Figure 5: Inhibition of Hippo protects against I/R injury.

(a,b) Purified adenovirus (1 × 10⁹ opu) was administered by direct injection to the LV free wall (two sites, 25 μl per site) of Tg-DN-Lats2 and WT mice. I/R surgery was performed 5 days after injection. Mice were subjected to ischaemia for 45 min followed by 24 h of reperfusion. (a) Gross appearance of LV tissue sections after Alcian blue and triphenyltetrazolium chloride staining demonstrates that injection of ad-sh-FoxO1 abolished the protection observed in Tg-DN-Lats2 mice. Quantitative measurement of myocardial infarct area/AAR (% infarct size/AAR) was performed (*P<0.05 versus WT/sh-con, #P<0.05 versus Tg-DN-Lats2/sh-FoxO1, n=8). Scale bar, 1 mm. (b) LV myocardial sections were subjected to TUNEL staining.

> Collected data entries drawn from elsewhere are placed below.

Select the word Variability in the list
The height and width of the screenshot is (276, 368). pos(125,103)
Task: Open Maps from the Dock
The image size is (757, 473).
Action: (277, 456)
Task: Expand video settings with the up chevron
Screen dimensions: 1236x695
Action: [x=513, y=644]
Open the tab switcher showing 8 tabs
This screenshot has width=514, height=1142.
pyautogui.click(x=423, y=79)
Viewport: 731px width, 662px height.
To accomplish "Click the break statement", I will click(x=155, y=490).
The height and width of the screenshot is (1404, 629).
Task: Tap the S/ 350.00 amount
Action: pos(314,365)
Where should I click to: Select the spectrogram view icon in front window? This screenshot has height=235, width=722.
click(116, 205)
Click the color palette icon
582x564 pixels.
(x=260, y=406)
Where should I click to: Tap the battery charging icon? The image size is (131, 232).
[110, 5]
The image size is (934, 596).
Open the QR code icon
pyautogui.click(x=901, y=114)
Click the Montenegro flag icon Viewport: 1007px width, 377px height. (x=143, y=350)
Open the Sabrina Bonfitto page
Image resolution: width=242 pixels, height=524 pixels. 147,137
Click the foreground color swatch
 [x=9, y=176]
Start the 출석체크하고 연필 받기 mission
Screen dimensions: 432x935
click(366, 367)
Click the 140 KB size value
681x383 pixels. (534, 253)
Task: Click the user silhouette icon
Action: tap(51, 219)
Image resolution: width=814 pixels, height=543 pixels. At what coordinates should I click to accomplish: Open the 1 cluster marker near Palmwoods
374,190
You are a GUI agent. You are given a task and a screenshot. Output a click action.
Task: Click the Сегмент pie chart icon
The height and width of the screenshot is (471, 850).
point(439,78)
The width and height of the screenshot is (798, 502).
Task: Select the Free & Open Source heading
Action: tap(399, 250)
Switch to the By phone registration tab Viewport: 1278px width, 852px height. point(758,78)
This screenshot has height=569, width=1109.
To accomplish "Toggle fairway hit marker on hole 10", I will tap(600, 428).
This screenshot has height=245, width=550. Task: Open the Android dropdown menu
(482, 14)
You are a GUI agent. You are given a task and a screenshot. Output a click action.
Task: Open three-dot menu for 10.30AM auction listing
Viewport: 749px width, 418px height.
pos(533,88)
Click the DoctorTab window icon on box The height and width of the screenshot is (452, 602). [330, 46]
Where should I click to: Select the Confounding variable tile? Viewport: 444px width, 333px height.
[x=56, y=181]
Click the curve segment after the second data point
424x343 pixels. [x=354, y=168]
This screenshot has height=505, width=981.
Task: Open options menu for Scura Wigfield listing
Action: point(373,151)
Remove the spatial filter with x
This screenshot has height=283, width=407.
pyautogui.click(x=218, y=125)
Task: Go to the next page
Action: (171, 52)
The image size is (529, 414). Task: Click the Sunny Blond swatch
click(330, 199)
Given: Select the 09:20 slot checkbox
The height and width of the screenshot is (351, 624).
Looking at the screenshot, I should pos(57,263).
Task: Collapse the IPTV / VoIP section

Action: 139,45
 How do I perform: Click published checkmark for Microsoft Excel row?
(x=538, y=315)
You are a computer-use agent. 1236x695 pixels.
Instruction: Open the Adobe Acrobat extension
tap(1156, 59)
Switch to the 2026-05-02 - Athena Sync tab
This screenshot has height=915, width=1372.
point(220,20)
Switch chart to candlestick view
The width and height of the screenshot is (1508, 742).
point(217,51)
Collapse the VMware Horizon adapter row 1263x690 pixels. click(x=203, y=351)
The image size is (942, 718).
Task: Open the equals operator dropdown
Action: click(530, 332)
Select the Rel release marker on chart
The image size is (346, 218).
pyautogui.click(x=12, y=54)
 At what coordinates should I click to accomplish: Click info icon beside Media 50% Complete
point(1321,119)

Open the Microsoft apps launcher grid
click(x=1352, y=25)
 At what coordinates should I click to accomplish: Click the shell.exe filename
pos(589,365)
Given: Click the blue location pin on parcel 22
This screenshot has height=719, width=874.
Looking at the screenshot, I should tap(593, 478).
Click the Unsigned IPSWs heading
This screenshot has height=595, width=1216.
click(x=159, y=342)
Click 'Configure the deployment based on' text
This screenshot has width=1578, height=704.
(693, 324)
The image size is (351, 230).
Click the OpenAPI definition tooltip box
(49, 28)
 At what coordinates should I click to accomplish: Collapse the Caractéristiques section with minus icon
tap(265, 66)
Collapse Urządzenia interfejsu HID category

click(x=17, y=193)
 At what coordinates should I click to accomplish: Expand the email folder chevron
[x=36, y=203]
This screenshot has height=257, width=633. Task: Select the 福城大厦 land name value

The number of TUNEL-positive myocytes was expressed as a percentage of total nuclei detected by DAPI staining (*P<0.05 versus WT/sh-con, #P<0.05 versus Tg-DN-Lats2/sh-FoxO1, n=5–8). (c–e) Purified adenovirus (1 × 10⁹ opu) was administered by direct injection to the LV free wall (two sites, 25 μl per site). I/R surgery was performed 3 days after injection. Mice were subjected to ischaemia for 30 min followed by 24 h of reperfusion. (c) Sham and ischaemic area samples were used for immunoblot analysis for catalase, MnSOD, and GAPDH. FLAG was also used to examine exogenous YAP gene expression. Statistical analyses of densitometric measurements of catalase and MnSOD are shown (*P<0.05 versus LacZ/sham, #P<0.05 versus LacZ/I/R, n=5). (d) Gross appearance of LV tissue sections after Alcian blue and triphenyltetrazolium chloride staining demonstrates that injection of YAP or YAP S127A decreased the infarct area. Quantitative measurement of myocardial infarct area/AAR (% infarct size/AAR) was performed (*P<0.05 versus LacZ, n=8). Scale bar, 1 mm. (e) LV myocardial sections were subjected to TUNEL staining. The number of TUNEL-positive myocytes was expressed as a percentage of total nuclei detected by DAPI staining (*P<0.05 versus LacZ, n=5–6). Data are shown as mean±s.e.m. P values were determined using one-way ANOVA followed by a Newman–Keuls comparison test.